Field	Type	Required	Description
`vectors`	array	Yes	List of vector objects
`vectors[].id`	string	No	Stable identifier; auto-generated if omitted
`vectors[].embedding`	float[]	Yes	The embedding vector (must match index dimensions)
`vectors[].content`	string	No	Source text associated with the vector
`vectors[].metadata`	object	No	Arbitrary key-value metadata for filtering

Search Vectors¶

response = httpx.post(
    f"https://api.flow.marut.cloud/api/v1/orgs/{org_id}/vector/indexes/{index_id}/search",
    headers={"Authorization": f"Bearer {token}"},
    json={
        "query_embedding": [0.12, -0.34, 0.56, ...],
        "top_k": 5,
        "filter_metadata": {"category": "account"},
    },
)
for result in response.json()["results"]:
    print(f"  {result['id']} (distance: {result['distance']})")
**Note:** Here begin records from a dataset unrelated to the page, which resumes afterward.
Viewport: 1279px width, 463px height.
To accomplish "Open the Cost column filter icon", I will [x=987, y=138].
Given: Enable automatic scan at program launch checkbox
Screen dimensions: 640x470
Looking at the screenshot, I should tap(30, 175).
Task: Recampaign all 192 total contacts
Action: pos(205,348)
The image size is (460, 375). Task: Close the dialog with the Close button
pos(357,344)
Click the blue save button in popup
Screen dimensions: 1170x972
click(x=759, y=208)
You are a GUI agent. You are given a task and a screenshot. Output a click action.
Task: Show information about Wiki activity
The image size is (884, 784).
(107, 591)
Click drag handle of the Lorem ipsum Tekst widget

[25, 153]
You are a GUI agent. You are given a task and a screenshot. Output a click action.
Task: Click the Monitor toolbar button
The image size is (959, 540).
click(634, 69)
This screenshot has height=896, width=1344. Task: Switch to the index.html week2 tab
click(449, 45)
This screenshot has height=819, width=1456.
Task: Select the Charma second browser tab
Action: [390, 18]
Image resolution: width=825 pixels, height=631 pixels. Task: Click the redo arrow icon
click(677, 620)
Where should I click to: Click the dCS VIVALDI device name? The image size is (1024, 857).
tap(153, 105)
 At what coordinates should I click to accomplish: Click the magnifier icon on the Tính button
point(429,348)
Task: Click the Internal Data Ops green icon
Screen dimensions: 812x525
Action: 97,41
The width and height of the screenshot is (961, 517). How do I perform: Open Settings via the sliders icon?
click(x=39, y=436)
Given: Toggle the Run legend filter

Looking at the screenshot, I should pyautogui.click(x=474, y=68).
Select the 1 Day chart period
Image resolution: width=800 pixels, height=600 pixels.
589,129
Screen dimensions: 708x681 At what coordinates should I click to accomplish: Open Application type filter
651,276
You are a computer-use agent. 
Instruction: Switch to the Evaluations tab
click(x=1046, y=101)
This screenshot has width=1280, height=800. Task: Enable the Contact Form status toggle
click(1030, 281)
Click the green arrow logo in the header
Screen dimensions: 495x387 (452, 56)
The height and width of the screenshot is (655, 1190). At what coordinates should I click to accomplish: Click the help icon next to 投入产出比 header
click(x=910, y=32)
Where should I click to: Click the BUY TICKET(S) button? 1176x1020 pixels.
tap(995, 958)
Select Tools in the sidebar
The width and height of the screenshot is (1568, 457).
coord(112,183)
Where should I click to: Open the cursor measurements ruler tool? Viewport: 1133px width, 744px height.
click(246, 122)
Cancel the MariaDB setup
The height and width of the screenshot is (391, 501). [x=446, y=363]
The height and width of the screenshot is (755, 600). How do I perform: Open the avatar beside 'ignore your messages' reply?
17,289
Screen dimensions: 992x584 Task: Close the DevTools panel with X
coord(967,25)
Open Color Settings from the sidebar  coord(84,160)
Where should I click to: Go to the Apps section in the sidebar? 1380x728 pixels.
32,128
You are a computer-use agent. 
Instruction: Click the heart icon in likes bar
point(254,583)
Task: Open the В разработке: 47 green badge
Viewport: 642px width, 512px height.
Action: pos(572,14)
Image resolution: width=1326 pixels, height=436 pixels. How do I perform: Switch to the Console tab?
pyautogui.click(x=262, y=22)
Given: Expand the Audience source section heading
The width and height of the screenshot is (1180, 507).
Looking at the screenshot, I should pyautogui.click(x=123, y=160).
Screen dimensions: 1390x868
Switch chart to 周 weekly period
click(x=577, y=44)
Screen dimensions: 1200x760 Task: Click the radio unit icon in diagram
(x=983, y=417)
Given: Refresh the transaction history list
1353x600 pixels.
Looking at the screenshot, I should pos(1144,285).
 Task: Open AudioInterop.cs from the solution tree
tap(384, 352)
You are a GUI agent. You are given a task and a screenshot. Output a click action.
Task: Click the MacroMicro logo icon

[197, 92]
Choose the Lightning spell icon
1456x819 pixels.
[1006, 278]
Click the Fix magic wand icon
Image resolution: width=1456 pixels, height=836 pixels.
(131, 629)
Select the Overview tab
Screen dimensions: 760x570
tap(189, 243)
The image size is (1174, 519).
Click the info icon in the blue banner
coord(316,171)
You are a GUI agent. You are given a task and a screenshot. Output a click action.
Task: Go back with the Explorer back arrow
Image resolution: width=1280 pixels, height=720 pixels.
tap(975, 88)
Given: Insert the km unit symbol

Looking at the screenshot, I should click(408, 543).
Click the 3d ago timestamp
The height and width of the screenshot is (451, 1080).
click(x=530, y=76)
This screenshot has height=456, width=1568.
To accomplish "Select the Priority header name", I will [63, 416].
Field	Type	Required	Description
`query_embedding`	float[]	Yes	The query vector to search against
`top_k`	integer	No	Number of nearest neighbors to return (default: 10, max: 1000)
`filter_metadata`	object	No	Metadata key/value pairs to pre-filter candidates before ranking

Delete Vectors¶

httpx.post(
    f"https://api.flow.marut.cloud/api/v1/orgs/{org_id}/vector/indexes/{index_id}/delete",
    headers={"Authorization": f"Bearer {token}"},
    json={"vector_ids": ["article-001", "article-002"]},
)

Best Practices¶

Embedding Quality¶

Chunk text appropriately -- For long documents, split into paragraphs or sections (300-500 tokens each). Embedding an entire 10-page document into one vector loses detail.
Include metadata in chunks -- Prepend the document title or section header to each chunk before embedding for better retrieval.
Normalize consistently -- Use the same preprocessing (lowercasing, whitespace normalization) during both indexing and querying.

Index Performance¶

Choose dimensions wisely -- text-embedding-3-small (1536 dims) is a good default. Only use text-embedding-3-large (3072 dims) if you need higher accuracy and can afford the storage/latency cost.
Use top_k judiciously -- Retrieving 5-10 results is usually sufficient for RAG. Larger top_k values increase latency without proportional quality improvement.
Combine with scalar filters -- Pre-filter on metadata fields (category, date, status) before vector ranking to reduce the search space and improve relevance.

Cost Management¶

Cache embeddings -- Embedding the same text repeatedly wastes API calls. Store computed embeddings alongside the source text.
Batch embedding requests -- When indexing many documents, batch them into single API calls (most providers support this).
Monitor index size -- Each vector consumes storage proportional to its dimensionality. A million 1536-dimension vectors uses roughly 6 GB of storage.

Vector dimensions must match

All vectors in an index must have the same number of dimensions. You cannot mix embeddings from different models in the same vector field. If you switch embedding models, you must re-embed all existing records.